Wonder Bread Hostess has bakeries and retail outlets all over the country, including several in Virginia. The closest one to Northern Virginia is in Fredericksburg. The company employs close to 19,000 people and cites high labor costs as well as rising costs for flour and sugar, key ingredients for its baked goods.

"Many people have worked incredibly long and hard to keep this from happening, but now Hostess Brands has no other alternative than to begin the process of winding down and preparing for the sale of our iconic brands," CEO Gregory F. Rayburn said in a letter to employees that was released to the media.

The iconic Twinkie is marketed by Hostess as a "golden sponge cake with creamy filling."

The Twinkie got its start in the 1930s when James A. Dewar, a baker at the Continental Baking Company, dreamed it up as a replacement to a strawberry-filled shortcake the bakery was making, according to Food History. After strawberry season, they went with a banana-flavored creme and after a banana shortage during World War II, they went with the now-famous vanilla creme.

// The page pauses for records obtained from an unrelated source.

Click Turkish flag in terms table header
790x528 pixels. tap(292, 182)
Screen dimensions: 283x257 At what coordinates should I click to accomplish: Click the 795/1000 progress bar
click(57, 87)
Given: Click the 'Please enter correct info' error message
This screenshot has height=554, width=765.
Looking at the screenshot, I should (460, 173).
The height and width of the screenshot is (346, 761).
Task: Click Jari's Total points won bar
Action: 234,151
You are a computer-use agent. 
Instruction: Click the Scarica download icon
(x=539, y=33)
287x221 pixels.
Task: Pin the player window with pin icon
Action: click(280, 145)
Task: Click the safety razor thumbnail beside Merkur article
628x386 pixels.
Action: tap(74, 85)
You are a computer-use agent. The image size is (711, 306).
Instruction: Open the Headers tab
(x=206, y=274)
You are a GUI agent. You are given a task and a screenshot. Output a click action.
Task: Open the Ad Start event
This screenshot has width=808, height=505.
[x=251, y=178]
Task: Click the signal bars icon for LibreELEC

The name for the treat reportedly came to Dewar when he saw an ad for the Twinkle Toe Shoe Company and shortened the name to Twinkie. The Twinkie reportedly has 150 calories in one cake.

The company also makes the popular Ding Dong, Chocolate Cup Cake (with a creme filling and icing), Sno Balls and other sugary products. 

It's likely Hostess could sell its top brands to another company, according to business reports.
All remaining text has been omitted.